TEXT EXCERPT:
Closing Range

Inspecting the Elephant, Part One

Doing the “popular” thing by knee-jerk Medicaid expansion, or Obamacare, is helping the monster grow

With Medicaid expansion front and center in the Montana Legislature, I’ve found my topic for at least one column, perhaps more.

State Sen. Mark Blasdel, R-Kalispell, calls Medicaid the “elephant in the room.” Yep. Here in Flathead County, health care is now our largest, um, “industry,” employing 6,300 people on a $313 million payroll, a $49,683 average.

But the sick fact is, health care isn’t just Montana’s elephant. Overall, health care burns up almost one-fifth of America’s Gross Domestic Product, which is running at $19.39 trillion. According to statista.com, the latest estimate is 18.2 percent of GDP, or $3.52 trillion.

Let’s put that in today’s context by looking at a couple numbers. First and foremost, at current rates, the “health sector” is close to outgrowing the entire federal government, which will spend “only” $4.4 trillion in 2019.

Second, divided among 325.7 million Americans (including non-citizens, I guess), that’s $10,807 per year per person. I had a hard time with that, too many zeroes for my scientific calculator, for Gosh sake. But yep, ten grand a year, eight hundred dollars a month per person!

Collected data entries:
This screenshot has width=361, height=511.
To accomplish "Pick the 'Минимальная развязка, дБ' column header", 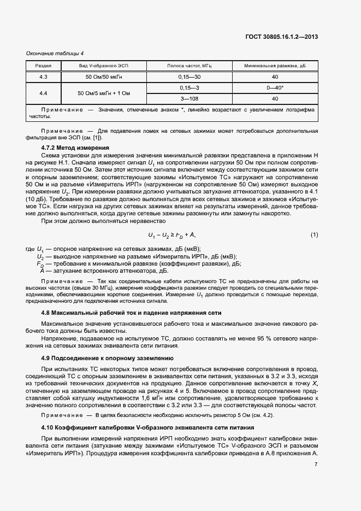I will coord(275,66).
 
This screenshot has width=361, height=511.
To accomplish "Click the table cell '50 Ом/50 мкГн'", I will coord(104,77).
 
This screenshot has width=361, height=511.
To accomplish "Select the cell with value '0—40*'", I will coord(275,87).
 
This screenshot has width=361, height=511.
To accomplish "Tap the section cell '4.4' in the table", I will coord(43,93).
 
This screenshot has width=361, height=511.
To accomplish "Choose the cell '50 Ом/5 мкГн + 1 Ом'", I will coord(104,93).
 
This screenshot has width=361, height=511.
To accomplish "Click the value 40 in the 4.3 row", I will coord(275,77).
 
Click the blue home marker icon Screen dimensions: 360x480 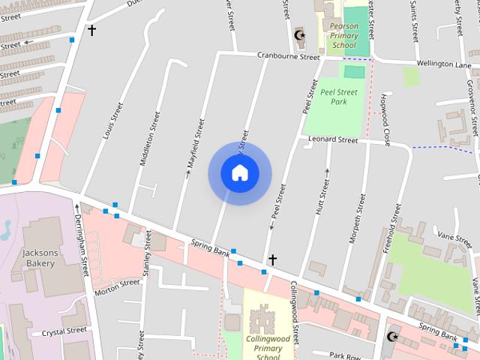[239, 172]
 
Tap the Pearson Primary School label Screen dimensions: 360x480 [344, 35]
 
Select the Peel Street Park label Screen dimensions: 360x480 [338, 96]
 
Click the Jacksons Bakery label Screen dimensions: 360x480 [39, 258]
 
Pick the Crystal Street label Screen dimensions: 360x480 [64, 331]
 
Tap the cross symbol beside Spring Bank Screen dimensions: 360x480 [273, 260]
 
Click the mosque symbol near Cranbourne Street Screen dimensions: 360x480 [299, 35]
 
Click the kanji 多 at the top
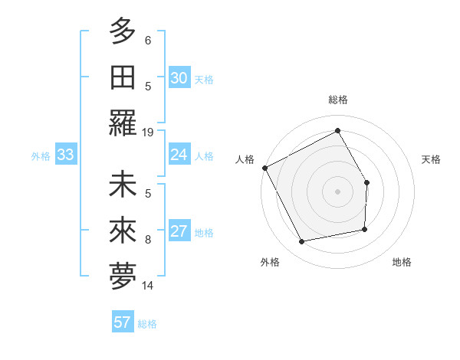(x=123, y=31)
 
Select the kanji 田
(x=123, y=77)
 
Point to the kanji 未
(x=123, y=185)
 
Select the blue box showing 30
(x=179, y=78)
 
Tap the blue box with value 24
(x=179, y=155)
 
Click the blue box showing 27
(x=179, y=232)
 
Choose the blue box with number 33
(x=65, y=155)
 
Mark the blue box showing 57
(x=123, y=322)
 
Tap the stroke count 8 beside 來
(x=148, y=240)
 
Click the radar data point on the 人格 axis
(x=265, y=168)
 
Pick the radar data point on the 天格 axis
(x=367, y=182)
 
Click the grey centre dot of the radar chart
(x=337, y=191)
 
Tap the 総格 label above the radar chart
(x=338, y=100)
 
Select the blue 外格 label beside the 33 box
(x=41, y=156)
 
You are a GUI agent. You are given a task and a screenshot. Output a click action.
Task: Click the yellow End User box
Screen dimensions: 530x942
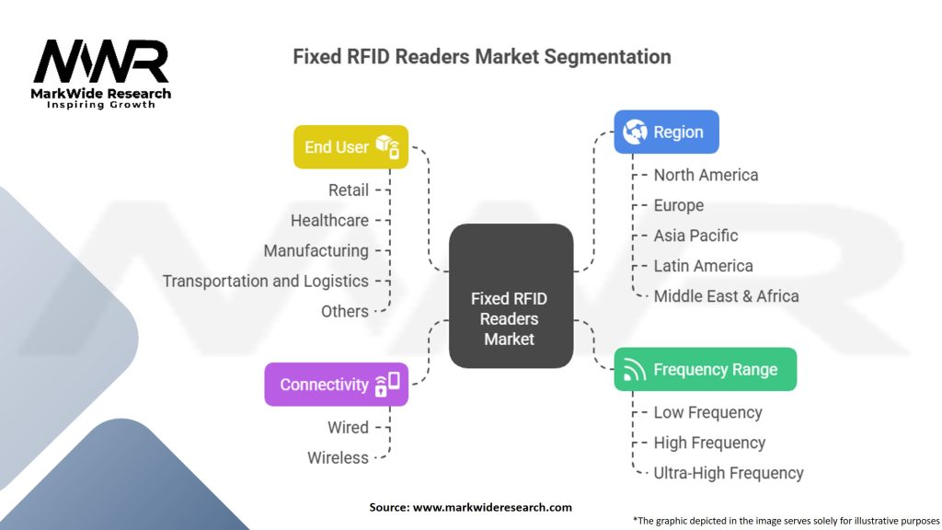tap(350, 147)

--

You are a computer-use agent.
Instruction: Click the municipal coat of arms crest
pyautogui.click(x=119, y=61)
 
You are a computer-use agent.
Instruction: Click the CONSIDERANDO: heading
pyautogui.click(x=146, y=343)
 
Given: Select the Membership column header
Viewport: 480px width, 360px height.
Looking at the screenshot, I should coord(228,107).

TASK ITEM A:
According to the health care column, how many people does health care employ in Flathead County?
TASK ITEM B:
Write out the health care column starting at "State Sen. Mark" and ending at "a $49,683 average.", substituting "wage bill" for "payroll".
Use only the health care column to respond.

YOUR SOLUTION A:
6,300 people.

YOUR SOLUTION B:
State Sen. Mark Blasdel, R-Kalispell, calls Medicaid the “elephant in the room.” Yep. Here in Flathead County, health care is now our largest, um, “industry,” employing 6,300 people on a $313 million wage bill, a $49,683 average.